Politics is coalitions. The Republicans are a coalition of fundamentalists, free-marketers, and military nationalists. Keeping the fundamentalists on board has priority. The others don't care about evolution, or abortion either.
Free-market nationalism could function intellectually, and make policy, in a modernist, secular, positivist form, but wouldn't have enough political support.
Evolution was part of the left-liberal / socialist package just because it was secular, progressive, and positivist. Left-liberals didn't usually pay close attention to the details of evolutionary science.
Free-market nationalism could function intellectually, and make policy, in a modernist, secular, positivist form, but wouldn't have enough political support.
it did to some extent with limited suffrage.
We scientists frequently "turn off" the general public to our side of the evolution debate. A good example is Eugenie C. Scott's commentary in the February 10, 2006 issue of Cell, "Creationism and Evolution: It's the American Way".(pages 449-451)
That's a good way to gain converts: first poke them in the eye with a stick to get their attention!
There is a big difference between accepting the clear evidence of common descent and evolutionary change over time, and accepting that the current evolutionary theory du jour is a sufficient explanation. For example the current theory more or less rules out any importance for Lamarkian effects, while the evidence shows that these kinds of effects are ubiquitous. Not to even mention the Cairns and Hall et. al. evidence for directed mutation, and the fossil evidence that big evolutionary transitions are extremely rapid in comparison to much larger periods of morphological stasis.
I suspect that most theistic theists who accept the fact of evolution do not accept the reiging paradigm of blind natural selection of random variations in DNA as its primary driving mechanism.
I think there's some serious confusion there Matthew. Your phrase, "Blind natural selection" totally misrepresents Darwinian theory. Natural selection is anything but blind. In fact, natural selection strongly favors good efficient design.
Only random variation is blind and that only supplies the raw material for selection.
Also, selection filters out the worst fatal mutations very, very quickly - during the first generation - So already by generation 2, you are no longer dealing with anything remotely resembling pure random noise.
I think your point about Lamarckianism is best dealt with by people who know the details of the matters you raise better than me,(and I hope someone does so). I would only point anyone who is interested in understanding why Lamarckian mechanisms are considered impossible by the majority of evolutionary biologists to Chapter 11 of The Blind Watchmaker by Richard Dawkins.

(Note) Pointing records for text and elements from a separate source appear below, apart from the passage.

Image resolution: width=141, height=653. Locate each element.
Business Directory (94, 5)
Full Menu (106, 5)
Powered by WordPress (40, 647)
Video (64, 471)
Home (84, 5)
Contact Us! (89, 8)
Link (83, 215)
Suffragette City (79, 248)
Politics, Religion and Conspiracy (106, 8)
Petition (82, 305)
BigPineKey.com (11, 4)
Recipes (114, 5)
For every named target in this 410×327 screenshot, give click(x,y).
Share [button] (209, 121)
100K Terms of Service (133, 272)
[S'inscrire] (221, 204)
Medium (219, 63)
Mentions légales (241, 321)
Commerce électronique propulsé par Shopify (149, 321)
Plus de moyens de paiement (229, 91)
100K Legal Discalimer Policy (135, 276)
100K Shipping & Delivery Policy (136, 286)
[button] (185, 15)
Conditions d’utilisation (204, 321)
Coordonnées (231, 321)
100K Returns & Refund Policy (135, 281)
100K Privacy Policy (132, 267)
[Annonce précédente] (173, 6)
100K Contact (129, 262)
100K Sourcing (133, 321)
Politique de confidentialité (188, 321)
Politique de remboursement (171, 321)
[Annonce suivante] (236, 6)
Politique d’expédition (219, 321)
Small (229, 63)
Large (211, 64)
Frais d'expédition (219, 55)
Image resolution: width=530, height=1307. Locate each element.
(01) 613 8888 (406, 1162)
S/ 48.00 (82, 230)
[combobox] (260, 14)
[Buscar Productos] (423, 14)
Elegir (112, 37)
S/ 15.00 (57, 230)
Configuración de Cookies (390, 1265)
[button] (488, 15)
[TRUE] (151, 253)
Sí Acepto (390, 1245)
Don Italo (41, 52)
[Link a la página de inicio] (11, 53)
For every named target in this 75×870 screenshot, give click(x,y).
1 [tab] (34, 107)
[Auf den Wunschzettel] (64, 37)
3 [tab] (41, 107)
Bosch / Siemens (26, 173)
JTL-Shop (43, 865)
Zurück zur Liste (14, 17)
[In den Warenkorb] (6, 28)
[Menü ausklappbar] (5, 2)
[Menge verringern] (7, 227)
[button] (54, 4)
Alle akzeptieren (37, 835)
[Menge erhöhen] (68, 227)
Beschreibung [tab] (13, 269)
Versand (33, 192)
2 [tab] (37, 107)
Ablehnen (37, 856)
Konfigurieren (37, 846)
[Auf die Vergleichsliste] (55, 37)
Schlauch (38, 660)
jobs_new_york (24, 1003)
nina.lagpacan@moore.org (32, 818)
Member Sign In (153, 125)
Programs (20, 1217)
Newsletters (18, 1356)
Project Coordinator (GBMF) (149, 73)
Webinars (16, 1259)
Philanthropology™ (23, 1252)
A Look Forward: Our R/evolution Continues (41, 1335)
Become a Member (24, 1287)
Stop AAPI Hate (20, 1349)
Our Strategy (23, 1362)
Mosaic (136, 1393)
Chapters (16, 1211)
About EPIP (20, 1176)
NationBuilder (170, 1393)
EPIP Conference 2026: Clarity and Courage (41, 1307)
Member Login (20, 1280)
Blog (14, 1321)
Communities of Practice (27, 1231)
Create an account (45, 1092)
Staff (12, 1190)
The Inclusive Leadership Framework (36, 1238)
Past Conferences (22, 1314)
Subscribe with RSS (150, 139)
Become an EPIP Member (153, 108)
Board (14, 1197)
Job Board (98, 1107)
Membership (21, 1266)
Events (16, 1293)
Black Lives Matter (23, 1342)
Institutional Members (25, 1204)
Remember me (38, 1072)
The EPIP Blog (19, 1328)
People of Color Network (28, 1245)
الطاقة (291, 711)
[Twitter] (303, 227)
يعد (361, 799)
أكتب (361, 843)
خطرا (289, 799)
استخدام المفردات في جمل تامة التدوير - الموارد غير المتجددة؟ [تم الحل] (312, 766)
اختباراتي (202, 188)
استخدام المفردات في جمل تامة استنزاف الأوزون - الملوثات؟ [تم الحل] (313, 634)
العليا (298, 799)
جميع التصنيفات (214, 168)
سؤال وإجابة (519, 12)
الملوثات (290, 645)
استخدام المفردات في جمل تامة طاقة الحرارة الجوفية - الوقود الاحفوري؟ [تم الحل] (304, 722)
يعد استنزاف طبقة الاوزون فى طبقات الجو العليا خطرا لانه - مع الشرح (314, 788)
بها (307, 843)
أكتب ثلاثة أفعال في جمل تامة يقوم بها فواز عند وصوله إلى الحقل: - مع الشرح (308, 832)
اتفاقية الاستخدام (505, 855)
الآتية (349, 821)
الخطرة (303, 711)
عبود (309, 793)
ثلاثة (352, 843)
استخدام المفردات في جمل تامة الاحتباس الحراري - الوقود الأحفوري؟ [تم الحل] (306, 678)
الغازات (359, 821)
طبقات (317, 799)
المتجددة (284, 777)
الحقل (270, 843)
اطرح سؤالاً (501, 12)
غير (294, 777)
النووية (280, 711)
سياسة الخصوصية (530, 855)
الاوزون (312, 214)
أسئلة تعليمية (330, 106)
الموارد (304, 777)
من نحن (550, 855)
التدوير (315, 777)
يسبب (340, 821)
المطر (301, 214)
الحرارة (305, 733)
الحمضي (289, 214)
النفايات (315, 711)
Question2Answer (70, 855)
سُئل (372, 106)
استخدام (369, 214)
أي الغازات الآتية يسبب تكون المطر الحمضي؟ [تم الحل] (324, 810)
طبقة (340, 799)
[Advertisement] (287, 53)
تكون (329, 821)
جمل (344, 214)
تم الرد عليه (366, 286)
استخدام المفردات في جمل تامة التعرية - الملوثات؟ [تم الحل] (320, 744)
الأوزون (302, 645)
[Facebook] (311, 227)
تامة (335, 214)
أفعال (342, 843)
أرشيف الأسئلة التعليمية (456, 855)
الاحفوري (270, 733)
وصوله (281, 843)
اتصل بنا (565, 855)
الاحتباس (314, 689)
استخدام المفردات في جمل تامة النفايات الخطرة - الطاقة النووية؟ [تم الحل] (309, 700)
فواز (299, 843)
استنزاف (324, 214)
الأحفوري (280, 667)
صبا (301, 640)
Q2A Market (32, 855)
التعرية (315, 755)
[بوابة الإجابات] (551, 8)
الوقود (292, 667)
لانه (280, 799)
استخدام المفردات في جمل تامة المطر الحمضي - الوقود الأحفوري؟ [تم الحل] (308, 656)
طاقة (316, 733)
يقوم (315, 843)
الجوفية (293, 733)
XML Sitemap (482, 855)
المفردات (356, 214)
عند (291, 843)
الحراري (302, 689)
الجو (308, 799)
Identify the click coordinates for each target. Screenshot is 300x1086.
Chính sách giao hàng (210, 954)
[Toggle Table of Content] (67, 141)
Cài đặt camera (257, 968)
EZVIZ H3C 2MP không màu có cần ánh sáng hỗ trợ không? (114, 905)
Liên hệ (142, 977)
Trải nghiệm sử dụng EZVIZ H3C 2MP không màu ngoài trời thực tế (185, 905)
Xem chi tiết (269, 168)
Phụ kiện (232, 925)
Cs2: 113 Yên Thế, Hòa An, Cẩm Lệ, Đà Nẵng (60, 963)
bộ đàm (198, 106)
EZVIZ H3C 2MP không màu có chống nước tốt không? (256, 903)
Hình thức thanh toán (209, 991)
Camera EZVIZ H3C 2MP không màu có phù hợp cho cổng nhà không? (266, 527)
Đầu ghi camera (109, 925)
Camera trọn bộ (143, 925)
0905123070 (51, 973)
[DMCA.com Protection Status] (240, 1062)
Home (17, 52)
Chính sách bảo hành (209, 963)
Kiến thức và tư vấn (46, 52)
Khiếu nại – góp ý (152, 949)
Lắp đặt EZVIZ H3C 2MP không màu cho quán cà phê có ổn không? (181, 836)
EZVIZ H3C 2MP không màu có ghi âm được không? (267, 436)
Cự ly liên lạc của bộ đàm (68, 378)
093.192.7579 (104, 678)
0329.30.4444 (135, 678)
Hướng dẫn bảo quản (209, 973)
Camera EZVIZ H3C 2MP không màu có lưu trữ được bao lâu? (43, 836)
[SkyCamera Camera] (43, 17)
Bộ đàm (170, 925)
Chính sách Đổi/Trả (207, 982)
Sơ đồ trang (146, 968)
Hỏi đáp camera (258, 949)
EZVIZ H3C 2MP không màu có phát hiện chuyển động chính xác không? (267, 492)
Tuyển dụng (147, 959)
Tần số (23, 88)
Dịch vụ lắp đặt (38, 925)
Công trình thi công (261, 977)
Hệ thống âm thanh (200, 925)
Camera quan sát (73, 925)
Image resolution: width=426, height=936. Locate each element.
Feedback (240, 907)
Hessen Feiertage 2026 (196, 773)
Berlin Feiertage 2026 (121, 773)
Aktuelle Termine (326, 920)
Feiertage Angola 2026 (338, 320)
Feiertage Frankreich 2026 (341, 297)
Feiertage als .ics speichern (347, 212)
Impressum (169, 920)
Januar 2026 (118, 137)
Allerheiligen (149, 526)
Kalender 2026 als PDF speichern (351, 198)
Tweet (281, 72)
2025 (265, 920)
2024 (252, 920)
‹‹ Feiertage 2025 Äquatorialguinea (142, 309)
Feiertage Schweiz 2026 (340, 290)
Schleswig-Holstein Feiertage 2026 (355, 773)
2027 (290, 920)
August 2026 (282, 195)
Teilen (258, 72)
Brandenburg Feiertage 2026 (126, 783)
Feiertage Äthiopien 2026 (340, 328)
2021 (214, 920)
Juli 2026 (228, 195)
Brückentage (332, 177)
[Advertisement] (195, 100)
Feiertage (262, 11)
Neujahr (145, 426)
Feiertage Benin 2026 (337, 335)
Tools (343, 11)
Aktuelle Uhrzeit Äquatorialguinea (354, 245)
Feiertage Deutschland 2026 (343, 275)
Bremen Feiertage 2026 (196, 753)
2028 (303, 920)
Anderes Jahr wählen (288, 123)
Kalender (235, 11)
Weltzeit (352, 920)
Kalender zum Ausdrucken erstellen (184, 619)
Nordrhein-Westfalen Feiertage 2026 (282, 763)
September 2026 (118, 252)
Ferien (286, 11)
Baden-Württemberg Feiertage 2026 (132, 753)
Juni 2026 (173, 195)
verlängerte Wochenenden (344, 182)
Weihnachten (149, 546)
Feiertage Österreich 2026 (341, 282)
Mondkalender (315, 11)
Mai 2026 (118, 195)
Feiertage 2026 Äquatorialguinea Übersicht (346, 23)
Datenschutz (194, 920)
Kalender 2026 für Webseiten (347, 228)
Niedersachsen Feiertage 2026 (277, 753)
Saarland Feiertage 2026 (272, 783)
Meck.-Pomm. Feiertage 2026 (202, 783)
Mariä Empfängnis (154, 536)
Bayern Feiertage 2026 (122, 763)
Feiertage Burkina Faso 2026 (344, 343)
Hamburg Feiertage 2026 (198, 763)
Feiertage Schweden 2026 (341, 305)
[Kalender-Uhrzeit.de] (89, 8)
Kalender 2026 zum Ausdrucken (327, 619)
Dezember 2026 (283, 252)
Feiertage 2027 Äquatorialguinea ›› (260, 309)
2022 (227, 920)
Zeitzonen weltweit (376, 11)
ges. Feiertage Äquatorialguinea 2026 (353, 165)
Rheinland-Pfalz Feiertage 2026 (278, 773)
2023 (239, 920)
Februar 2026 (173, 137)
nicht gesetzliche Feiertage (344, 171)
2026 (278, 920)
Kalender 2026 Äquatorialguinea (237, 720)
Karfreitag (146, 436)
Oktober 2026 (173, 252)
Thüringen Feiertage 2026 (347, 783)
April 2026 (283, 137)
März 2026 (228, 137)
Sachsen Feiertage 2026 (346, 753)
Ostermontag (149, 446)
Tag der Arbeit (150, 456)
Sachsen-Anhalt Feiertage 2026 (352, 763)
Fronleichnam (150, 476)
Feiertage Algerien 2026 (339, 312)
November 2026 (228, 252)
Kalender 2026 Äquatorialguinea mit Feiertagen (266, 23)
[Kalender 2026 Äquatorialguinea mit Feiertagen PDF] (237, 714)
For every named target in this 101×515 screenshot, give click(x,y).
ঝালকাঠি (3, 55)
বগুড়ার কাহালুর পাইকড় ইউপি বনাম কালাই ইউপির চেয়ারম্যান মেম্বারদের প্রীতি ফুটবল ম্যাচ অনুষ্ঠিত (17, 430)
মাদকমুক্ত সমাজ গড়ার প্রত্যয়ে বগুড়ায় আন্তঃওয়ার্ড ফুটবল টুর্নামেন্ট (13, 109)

Your point about stasis vs change is intriguing and reminds me of computer experiments I did with genetic computer algorithms many years ago. One of the first modifications nearly everyone makes to the basic program is to allow selection to control the rate of mutation. The moment you do that, the rate of evolution itself comes under evolutionary control. That tiny modification to the genetics of the simulated "organisms", is enough to show that the idea of a "fixed rate of evolution" is a myth.